::: TASK INPUTS :::

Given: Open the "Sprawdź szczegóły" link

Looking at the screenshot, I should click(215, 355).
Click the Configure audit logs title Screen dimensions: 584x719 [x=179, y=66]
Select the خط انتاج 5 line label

:::
::: TASK INPUTS :::

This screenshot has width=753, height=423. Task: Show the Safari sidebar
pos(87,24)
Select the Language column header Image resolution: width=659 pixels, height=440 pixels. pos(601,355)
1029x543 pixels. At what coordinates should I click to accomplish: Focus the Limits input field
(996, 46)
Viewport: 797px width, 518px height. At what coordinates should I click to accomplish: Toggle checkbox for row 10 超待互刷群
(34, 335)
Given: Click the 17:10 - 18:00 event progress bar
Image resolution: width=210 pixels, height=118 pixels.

:::

ACTION ITEM: What do the lines above say from the one containing "Viewport: 797px width, 518px" down to the one containing "Image resolution: width=210"? Return them exactly, both end lines included, and only them.

RESULT OF THE TASK:
Viewport: 797px width, 518px height. At what coordinates should I click to accomplish: Toggle checkbox for row 10 超待互刷群
(34, 335)
Given: Click the 17:10 - 18:00 event progress bar
Image resolution: width=210 pixels, height=118 pixels.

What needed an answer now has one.